Major strikes averted in public sector

UPDATED: All-night labour negotiations ended Monday morning with settlements for both state and local government workers in Norway. The local government workers settled first, followed by their counterparts at the state level, fending off the threat of strikes by thousands of public sector workers.

After eight hours of negotiations in overtime that lasted through the night, negotiators for thousands of local government employees nationwide agreed to a proposed settlement Monday morning. That means schools, day care centers and nursing homes will remain open, and a host of other local government services will operate as usual.

Representatives for around 50,000 employees of the City of Oslo negotiate separately, and they had already postponed any strike action until Tuesday, in order to see whether their colleagues in other Norwegian municipalities would agree to a settlement proposed after Sunday’s midnight strike deadline. They did, and Norwegian Broadcasting (NRK) reported Monday morning that the Oslo employees were now expected to settle as well.

Teachers stay on the job
Teachers employed by muncipalities were among those ready to go on strike Monday, but finally were given the message that won’t be necessary. Their negotiators characterized the mediation on national radio as “demanding and complicated, with many difficult elements,” but told NRK the settlement is in line with those agreed in other major labour negotiations earlier this year, the so-called frontfag agreements.
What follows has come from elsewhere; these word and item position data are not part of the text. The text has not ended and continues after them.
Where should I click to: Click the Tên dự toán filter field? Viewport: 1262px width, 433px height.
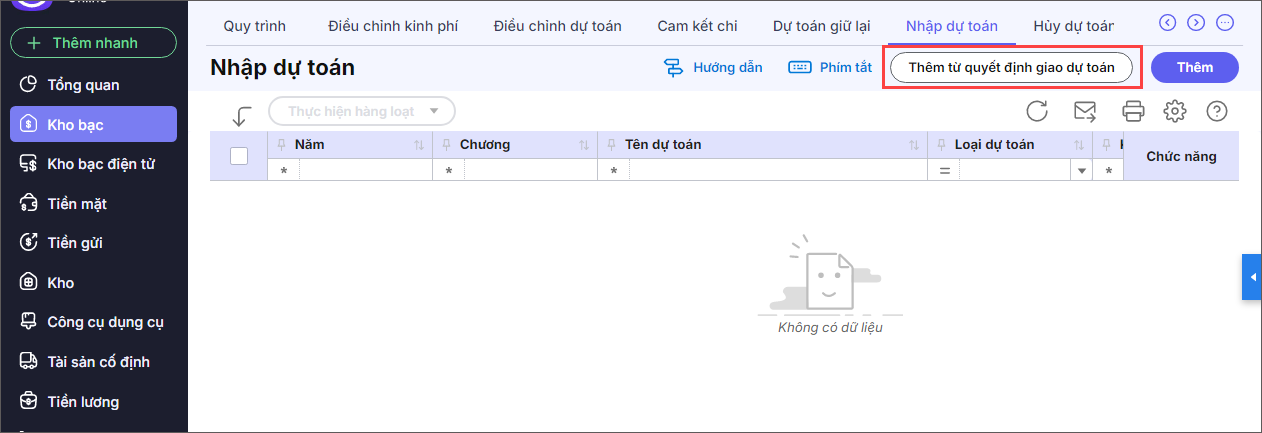pyautogui.click(x=776, y=171)

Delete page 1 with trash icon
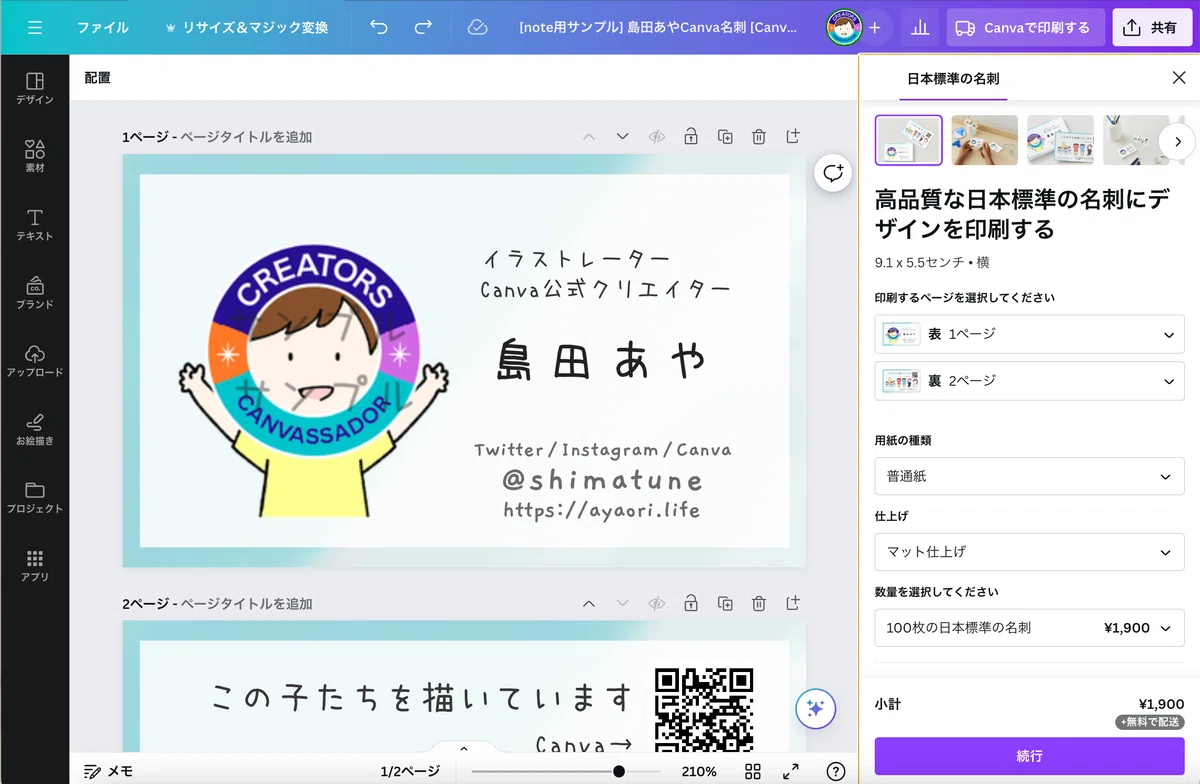coord(759,136)
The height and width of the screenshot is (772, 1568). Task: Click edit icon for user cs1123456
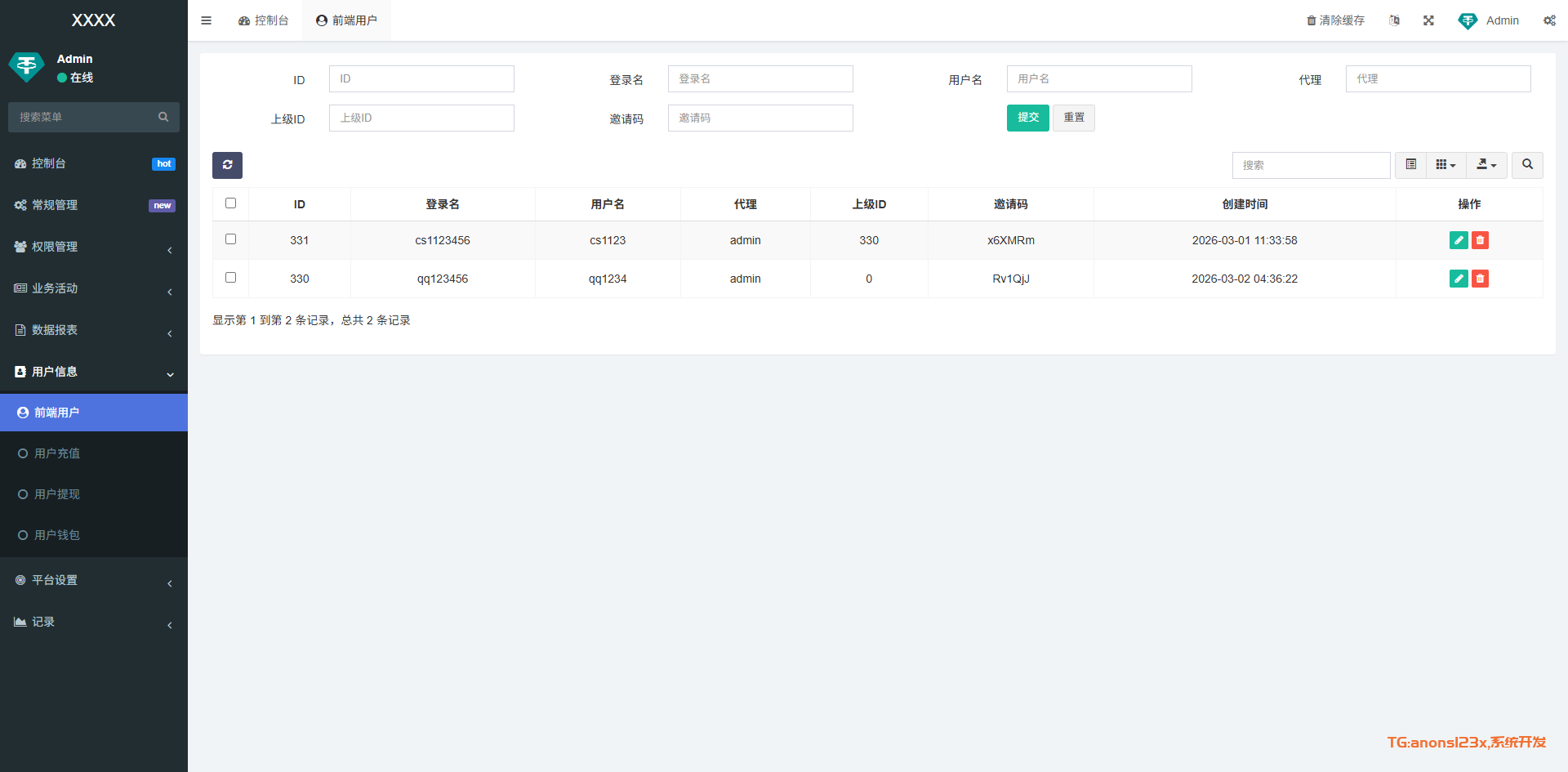click(x=1458, y=240)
“We will recommend the result, seen from an overall perspective,” Erik Kollerud, negotiations leader for trade union federation YS Kommune, stated in a press release. Kollerud claimed negotiators had secured “real pay development” and that competence will be rewarded.

Details remained sketchy, but the union federation Akademikere also claimed they negotiated “a good settlement” for members. Pay raises were set at 3.3 percent and as much as 5 percent in some cases, and teachers would accept new demands that they spend more time at school instead of taking work home with them.

State settlement followed
Mediation continued between representatives for the state and around 11,000 state employees who were threatening strikes within the police, prisons, customs service and tax offices. A strike would also have disrupted social welfare services from state welfare agency NAV along with some portions of Norway’s defense forces.

NRK reported that Jan Tore Sanner, the state government minister in charge of negotiations, confirmed a settlement at the state level as well. There will be no changes in pay systems, claimed union negotiators, and workers will receive pay raises averaging 3.3 percent.

The state and local settlements were agreed after more than eight hours of overtime talks that extended past strike deadlines of midnight Sunday.